Lo despertó de su marasmo una suave melodía, venida de afuera y no del interior de su cabeza
recalentada; arpegio que iba tomando consistencia, tornándose canto, salido de tan
extraordinaria garganta, que no podía venir de otra entelequia que no fuera la que tanto había
añorado. Se desperezó, sin saber si era presa de la locura: Tan real como su propio cuerpo mal
alimentado, como su barca, como la roca en que estaba sentada, su sirena le tendía los brazos.
Una pecera a la medida, con todo lo necesario, enclavada bien lejos de la costa, para que ni
soñara con escapar, horarios de visita para reponer los gastos - los más molestos eran los
grupos escolares -, el resto del tiempo era para entregarse al placer de contemplar lo nunca
antes visto, de poseer lo exclusivo, de estudiar su comportamiento, de conocer su tesoro cada
vez más profundamente; sabiendo que ninguno de los dos volvería a aquella roca...

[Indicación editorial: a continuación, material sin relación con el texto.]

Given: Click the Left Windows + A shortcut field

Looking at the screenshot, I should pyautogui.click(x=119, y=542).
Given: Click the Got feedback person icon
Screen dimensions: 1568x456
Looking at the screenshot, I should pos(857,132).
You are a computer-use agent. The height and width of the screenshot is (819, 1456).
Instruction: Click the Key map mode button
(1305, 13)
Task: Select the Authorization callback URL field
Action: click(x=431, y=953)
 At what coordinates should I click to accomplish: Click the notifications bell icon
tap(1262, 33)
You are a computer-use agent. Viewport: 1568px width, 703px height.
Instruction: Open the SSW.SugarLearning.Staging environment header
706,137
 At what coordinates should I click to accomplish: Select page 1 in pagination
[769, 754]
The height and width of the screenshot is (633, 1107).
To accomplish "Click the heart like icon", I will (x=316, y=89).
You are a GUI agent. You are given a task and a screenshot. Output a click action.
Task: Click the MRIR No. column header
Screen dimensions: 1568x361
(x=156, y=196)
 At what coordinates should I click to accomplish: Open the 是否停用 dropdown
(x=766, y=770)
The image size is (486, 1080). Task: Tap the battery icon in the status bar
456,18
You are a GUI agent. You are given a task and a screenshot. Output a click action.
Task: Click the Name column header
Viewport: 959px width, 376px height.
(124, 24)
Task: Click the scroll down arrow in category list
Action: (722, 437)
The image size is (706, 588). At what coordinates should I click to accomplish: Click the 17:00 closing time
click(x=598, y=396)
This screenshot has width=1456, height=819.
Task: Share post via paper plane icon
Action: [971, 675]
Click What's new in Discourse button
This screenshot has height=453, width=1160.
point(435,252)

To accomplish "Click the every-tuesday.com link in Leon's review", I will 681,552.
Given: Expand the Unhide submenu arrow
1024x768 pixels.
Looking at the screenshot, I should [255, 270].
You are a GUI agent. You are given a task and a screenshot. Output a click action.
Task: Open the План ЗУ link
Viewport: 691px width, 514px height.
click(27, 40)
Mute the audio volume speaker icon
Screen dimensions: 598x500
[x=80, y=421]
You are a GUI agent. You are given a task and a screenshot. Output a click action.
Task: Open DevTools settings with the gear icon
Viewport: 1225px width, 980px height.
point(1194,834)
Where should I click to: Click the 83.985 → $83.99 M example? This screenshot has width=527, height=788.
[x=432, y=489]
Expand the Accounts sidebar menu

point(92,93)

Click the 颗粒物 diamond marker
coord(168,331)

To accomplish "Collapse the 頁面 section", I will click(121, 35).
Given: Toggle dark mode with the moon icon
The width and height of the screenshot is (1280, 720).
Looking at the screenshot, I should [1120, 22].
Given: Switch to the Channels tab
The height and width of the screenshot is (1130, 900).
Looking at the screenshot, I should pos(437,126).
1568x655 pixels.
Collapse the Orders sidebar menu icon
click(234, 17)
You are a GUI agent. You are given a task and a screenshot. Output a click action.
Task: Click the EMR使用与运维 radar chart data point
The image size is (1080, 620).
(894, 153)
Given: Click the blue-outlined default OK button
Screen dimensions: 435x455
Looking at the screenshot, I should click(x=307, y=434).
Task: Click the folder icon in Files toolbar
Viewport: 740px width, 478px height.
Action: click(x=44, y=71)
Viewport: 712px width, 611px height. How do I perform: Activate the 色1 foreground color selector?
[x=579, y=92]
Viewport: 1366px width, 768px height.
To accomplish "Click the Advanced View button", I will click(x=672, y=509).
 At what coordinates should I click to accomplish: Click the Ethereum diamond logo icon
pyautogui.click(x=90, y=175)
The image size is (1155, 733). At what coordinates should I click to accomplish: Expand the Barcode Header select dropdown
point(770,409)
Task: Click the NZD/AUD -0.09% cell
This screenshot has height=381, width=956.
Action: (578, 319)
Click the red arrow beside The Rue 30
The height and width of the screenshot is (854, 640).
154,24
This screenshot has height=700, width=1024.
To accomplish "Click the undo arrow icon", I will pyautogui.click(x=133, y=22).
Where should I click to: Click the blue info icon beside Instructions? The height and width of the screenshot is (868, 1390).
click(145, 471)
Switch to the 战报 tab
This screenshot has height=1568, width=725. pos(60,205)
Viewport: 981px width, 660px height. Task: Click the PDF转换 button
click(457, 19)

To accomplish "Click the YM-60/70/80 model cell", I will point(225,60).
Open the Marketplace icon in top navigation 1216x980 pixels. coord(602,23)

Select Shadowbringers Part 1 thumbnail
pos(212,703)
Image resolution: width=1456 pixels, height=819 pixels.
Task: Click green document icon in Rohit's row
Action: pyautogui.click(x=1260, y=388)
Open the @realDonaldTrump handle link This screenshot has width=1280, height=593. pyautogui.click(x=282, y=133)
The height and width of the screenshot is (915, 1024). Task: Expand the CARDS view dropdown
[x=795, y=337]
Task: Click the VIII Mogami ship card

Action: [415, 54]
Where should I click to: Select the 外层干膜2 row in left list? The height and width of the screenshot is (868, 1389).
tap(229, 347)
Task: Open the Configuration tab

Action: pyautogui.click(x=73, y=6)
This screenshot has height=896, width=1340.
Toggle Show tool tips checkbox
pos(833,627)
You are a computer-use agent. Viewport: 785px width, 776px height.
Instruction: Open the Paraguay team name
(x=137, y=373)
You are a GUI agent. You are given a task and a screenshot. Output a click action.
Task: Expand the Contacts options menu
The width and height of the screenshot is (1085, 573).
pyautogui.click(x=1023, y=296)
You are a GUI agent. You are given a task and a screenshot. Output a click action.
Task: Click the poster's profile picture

¿Quién le hubiera dicho que su amada sirena era una exploradora, la única de su especie que se
había arriesgado a subir a la superficie para probar que los hombres, esos seres que durante
siglos habían tentado a sus antepasados, eran algo más que leyendas? ¿Cómo imaginar que
aquellas visiones, la melodía que lo impulsó, eran implantados por su poder especial de
dominar la mente de criaturas inferiores?
Se contentaba con la idea que esgrimía cuando su encierro comenzaba a agobiarlo: De tantos
que, por ley de la probabilidad, escucharon el canto, había sido el único en seguirlo, pese a
los materialistas, los científicos, los descreídos, los niños que ya no leen a Andersen, los
cazadores de brujas, los que lo llamaron loco, los que se rieron en su cara... Como dirían en
tierra, había sido él "quien mordió el anzuelo".
La sirena anotaba algo en una especie de cuaderno mientras lo observaba con atención. Exhaló
su aliento en el cristal y le regaló un corazoncito dibujado con el índice.